───── PROVIDED MATERIAL ─────

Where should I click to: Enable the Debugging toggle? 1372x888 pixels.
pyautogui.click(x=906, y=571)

─────
───── PROVIDED MATERIAL ─────

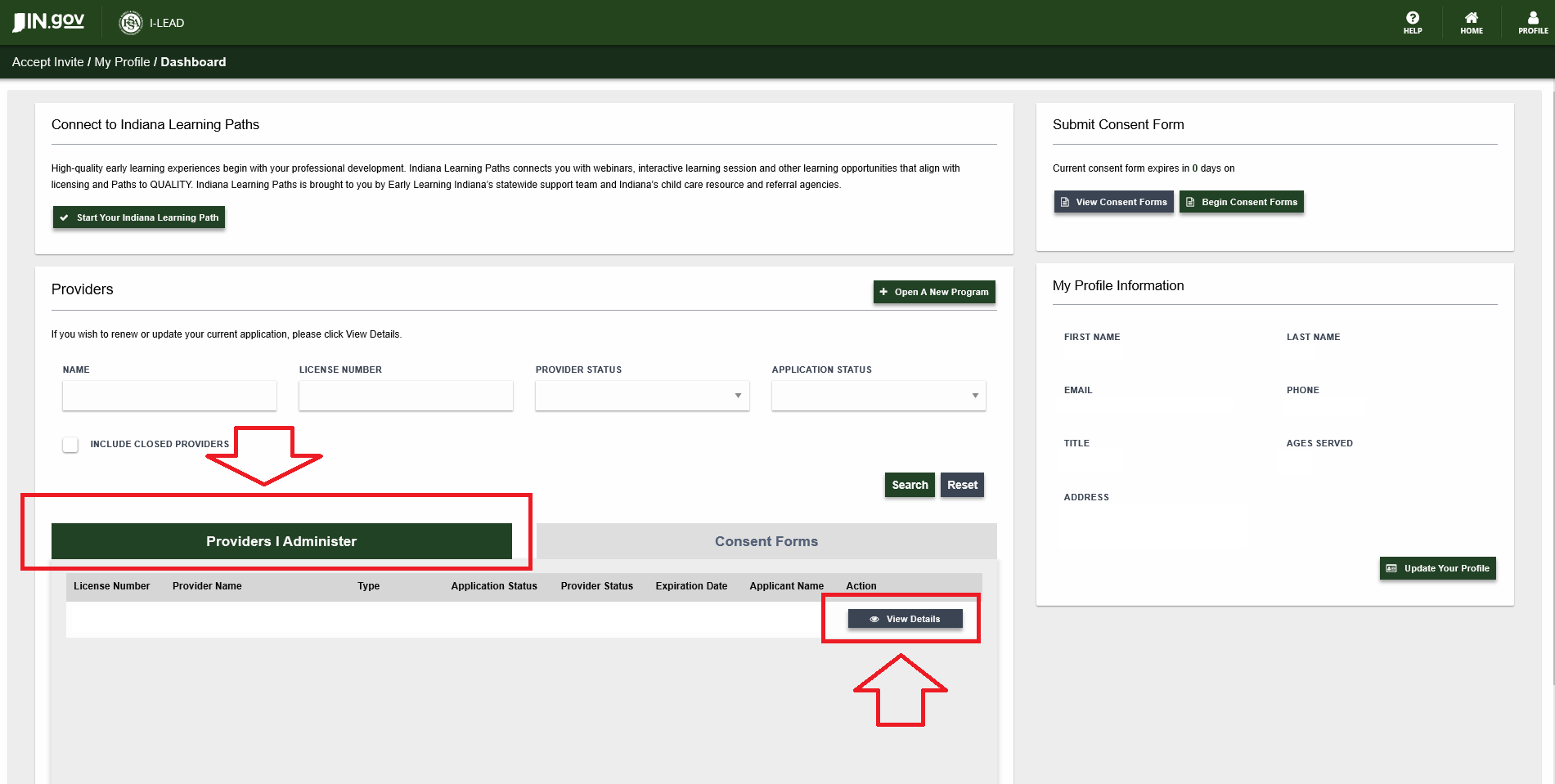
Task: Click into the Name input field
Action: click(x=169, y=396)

─────
───── PROVIDED MATERIAL ─────

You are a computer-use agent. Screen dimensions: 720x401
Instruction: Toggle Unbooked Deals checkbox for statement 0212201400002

─────

## EXERCISE BRIEF
As the answer, set down only the lines from the data above between the one holding "You are a computer-use" and the one holding "Instruction: Toggle Unbooked", inclusive, exactly as they read.

## EXERCISE OUTPUT
You are a computer-use agent. Screen dimensions: 720x401
Instruction: Toggle Unbooked Deals checkbox for statement 0212201400002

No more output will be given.